Dataset entries
=======
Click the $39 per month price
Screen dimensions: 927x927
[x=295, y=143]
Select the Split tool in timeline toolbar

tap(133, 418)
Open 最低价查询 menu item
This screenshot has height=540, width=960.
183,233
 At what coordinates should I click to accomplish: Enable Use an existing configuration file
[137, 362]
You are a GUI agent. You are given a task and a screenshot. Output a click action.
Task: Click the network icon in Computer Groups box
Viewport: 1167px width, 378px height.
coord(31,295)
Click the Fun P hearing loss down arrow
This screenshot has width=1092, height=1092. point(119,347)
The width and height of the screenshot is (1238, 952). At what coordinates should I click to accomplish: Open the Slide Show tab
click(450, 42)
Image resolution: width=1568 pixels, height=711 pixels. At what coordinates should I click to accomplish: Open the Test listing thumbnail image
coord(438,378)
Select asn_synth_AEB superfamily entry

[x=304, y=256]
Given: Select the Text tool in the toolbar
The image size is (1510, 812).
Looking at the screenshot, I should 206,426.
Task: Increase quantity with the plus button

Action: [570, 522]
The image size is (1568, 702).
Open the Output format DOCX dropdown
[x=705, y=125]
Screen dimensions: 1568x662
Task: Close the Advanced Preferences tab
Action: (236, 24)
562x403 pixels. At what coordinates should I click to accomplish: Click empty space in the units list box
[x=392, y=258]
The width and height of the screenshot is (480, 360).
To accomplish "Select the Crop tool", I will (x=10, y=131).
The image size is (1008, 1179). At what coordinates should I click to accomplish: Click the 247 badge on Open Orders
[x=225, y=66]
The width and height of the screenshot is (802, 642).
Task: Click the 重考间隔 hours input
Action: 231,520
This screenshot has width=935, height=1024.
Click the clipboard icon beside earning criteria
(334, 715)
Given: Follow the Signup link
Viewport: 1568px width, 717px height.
=======
# Assigned task:
Your answer must be the complete data, repeated word for word.

# Response:
Click the $39 per month price
Screen dimensions: 927x927
[x=295, y=143]
Select the Split tool in timeline toolbar

tap(133, 418)
Open 最低价查询 menu item
This screenshot has height=540, width=960.
183,233
 At what coordinates should I click to accomplish: Enable Use an existing configuration file
[137, 362]
You are a GUI agent. You are given a task and a screenshot. Output a click action.
Task: Click the network icon in Computer Groups box
Viewport: 1167px width, 378px height.
coord(31,295)
Click the Fun P hearing loss down arrow
This screenshot has width=1092, height=1092. point(119,347)
The width and height of the screenshot is (1238, 952). At what coordinates should I click to accomplish: Open the Slide Show tab
click(450, 42)
Image resolution: width=1568 pixels, height=711 pixels. At what coordinates should I click to accomplish: Open the Test listing thumbnail image
coord(438,378)
Select asn_synth_AEB superfamily entry

[x=304, y=256]
Given: Select the Text tool in the toolbar
The image size is (1510, 812).
Looking at the screenshot, I should 206,426.
Task: Increase quantity with the plus button

Action: [570, 522]
The image size is (1568, 702).
Open the Output format DOCX dropdown
[x=705, y=125]
Screen dimensions: 1568x662
Task: Close the Advanced Preferences tab
Action: (236, 24)
562x403 pixels. At what coordinates should I click to accomplish: Click empty space in the units list box
[x=392, y=258]
The width and height of the screenshot is (480, 360).
To accomplish "Select the Crop tool", I will (x=10, y=131).
The image size is (1008, 1179). At what coordinates should I click to accomplish: Click the 247 badge on Open Orders
[x=225, y=66]
The width and height of the screenshot is (802, 642).
Task: Click the 重考间隔 hours input
Action: 231,520
This screenshot has width=935, height=1024.
Click the clipboard icon beside earning criteria
(334, 715)
Given: Follow the Signup link
Viewport: 1568px width, 717px height.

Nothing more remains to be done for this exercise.